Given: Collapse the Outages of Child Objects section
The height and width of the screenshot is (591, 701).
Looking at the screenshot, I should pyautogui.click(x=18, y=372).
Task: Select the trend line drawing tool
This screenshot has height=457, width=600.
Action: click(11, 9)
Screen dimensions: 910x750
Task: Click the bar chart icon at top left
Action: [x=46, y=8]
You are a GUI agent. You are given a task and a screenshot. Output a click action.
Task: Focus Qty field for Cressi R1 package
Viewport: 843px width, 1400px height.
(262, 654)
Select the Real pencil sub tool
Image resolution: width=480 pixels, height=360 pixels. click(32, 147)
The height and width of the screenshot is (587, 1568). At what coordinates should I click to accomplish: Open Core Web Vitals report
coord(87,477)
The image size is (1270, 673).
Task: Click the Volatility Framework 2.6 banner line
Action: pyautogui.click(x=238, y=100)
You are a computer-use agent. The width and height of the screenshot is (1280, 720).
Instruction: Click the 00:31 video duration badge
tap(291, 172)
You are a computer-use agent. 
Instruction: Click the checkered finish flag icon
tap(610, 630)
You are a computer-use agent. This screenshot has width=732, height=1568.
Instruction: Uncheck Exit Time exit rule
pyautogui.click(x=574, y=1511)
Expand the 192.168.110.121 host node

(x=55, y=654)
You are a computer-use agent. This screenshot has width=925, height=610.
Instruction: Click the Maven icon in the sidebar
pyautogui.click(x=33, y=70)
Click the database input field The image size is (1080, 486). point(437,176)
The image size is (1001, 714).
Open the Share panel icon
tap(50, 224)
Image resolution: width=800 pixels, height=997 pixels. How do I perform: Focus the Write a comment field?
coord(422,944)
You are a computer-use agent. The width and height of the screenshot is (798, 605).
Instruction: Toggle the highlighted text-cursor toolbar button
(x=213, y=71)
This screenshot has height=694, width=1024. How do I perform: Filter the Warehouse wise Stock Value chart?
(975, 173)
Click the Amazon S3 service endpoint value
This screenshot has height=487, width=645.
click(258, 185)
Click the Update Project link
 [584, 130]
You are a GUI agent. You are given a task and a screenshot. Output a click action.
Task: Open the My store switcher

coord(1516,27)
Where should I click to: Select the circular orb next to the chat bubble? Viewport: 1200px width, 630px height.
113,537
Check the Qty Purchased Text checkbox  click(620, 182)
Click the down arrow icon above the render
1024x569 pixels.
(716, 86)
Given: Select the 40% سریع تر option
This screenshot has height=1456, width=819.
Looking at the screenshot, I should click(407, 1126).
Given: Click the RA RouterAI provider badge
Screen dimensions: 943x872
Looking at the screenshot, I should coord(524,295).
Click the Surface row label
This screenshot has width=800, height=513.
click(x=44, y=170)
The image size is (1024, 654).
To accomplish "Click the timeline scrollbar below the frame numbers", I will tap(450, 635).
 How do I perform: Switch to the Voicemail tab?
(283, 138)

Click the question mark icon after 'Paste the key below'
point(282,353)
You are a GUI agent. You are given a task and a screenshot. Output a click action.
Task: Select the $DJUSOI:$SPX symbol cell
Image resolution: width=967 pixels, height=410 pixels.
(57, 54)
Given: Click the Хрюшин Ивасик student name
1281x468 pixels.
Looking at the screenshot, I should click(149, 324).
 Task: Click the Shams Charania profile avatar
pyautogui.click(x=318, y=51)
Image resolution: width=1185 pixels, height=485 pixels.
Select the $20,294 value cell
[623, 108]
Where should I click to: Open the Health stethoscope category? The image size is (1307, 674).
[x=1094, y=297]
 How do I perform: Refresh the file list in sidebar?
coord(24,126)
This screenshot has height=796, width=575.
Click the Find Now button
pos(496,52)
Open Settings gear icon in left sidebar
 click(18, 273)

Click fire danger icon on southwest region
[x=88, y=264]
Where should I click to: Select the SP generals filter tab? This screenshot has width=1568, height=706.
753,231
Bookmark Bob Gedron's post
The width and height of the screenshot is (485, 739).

..............................

#### Problem details
From the data above, copy out every line with the string "computer" in it.

#### Result
You are a computer-use agent. The width and height of the screenshot is (1280, 720).
You are a computer-use agent. 
You are a computer-use agent. This screenshot has width=732, height=1568.
You are a computer-use agent. This screenshot has width=925, height=610.
You are a computer-use agent. The width and height of the screenshot is (798, 605).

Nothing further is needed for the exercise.